== Given passage ==
────────────────────

From: Harry Yoo <harry.yoo@oracle.com>
To: Alexei Starovoitov <alexei.starovoitov@gmail.com>
Cc: bpf <bpf@vger.kernel.org>, linux-mm <linux-mm@kvack.org>,
Vlastimil Babka <vbabka@suse.cz>,
Shakeel Butt <shakeel.butt@linux.dev>,
Michal Hocko <mhocko@suse.com>,
Sebastian Sewior <bigeasy@linutronix.de>,
Andrii Nakryiko <andrii@kernel.org>,
Kumar Kartikeya Dwivedi <memxor@gmail.com>,
Andrew Morton <akpm@linux-foundation.org>,
Peter Zijlstra <peterz@infradead.org>,
Steven Rostedt <rostedt@goodmis.org>,
Johannes Weiner <hannes@cmpxchg.org>,
Matthew Wilcox <willy@infradead.org>
Subject: Re: SLAB_NO_CMPXCHG was:: [PATCH 6/6] slab: Introduce kmalloc_nolock() and kfree_nolock().
Date: Wed, 25 Jun 2025 20:38:23 +0900 [thread overview]
Message-ID: <aFvfr1KiNrLofavW@hyeyoo> (raw)
In-Reply-To: <CAADnVQKQ-kqpO_vkyDcaUdvrvntWjwUfDy00SOawuRMrx0rfzw@mail.gmail.com>
On Tue, Jun 24, 2025 at 10:13:49AM -0700, Alexei Starovoitov wrote:
> On Thu, May 8, 2025 at 6:03 PM Harry Yoo <harry.yoo@oracle.com> wrote:
> > > + s = kmalloc_slab(size, NULL, alloc_gfp, _RET_IP_);
> > > +
> > > + if (!(s->flags & __CMPXCHG_DOUBLE))
> > > + /*
> > > + * kmalloc_nolock() is not supported on architectures that
> > > + * don't implement cmpxchg16b.

────────────────────

== Supplied material ==
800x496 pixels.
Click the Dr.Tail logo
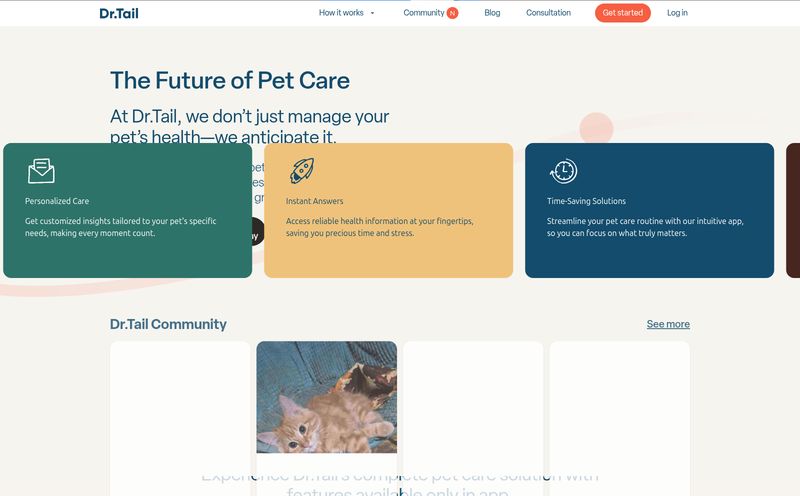click(x=119, y=13)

────────────────────

== Request 1 ==
In the kmalloc_nolock() email, on which architectures does the quoted code comment say kmalloc_nolock() is not supported?
== Request 2 ==
Echo the kmalloc_nolock() email between "Date: Wed, 25" and "(!(s->flags & __CMPXCHG_DOUBLE))", inclusive.
== Request 3 ==
Write what follows the last line of the kmalloc_nolock() email.

== Response 1 ==
Architectures that don't implement cmpxchg16b.

== Response 2 ==
Date: Wed, 25 Jun 2025 20:38:23 +0900 [thread overview]
Message-ID: <aFvfr1KiNrLofavW@hyeyoo> (raw)
In-Reply-To: <CAADnVQKQ-kqpO_vkyDcaUdvrvntWjwUfDy00SOawuRMrx0rfzw@mail.gmail.com>
On Tue, Jun 24, 2025 at 10:13:49AM -0700, Alexei Starovoitov wrote:
> On Thu, May 8, 2025 at 6:03 PM Harry Yoo <harry.yoo@oracle.com> wrote:
> > > + s = kmalloc_slab(size, NULL, alloc_gfp, _RET_IP_);
> > > +
> > > + if (!(s->flags & __CMPXCHG_DOUBLE))

== Response 3 ==
> > > + */
> > > + return NULL;
> >
> > Hmm when someone uses slab debugging flags (e.g., passing boot
> > parameter slab_debug=FPZ as a hardening option on production [1], or
> > just for debugging), __CMPXCHG_DOUBLE is not set even when the arch
> > supports it.
> >
> > Is it okay to fail all kmalloc_nolock() calls in such cases?
>
> I studied the code and the git history.
> Looks like slub doesn't have to disable cmpxchg mode when slab_debug is on.
A slight correction; Debug caches do not use cmpxchg mode at all by
design. If a future change enables cmpxchg mode for them, it will cause
the same consistency issue.
> The commit 41bec7c33f37 ("mm/slub: remove slab_lock() usage for debug
> operations")
> removed slab_lock from debug validation checks.
An excellent point!
Yes, SLUB does not maintain cpu slab and percpu partial slabs on
debug caches. Alloc/free is done under n->list_lock, so no need for
cmpxchg double and slab_lock() at all :)
> So right now slab_lock() only serializes slab->freelist/counter update.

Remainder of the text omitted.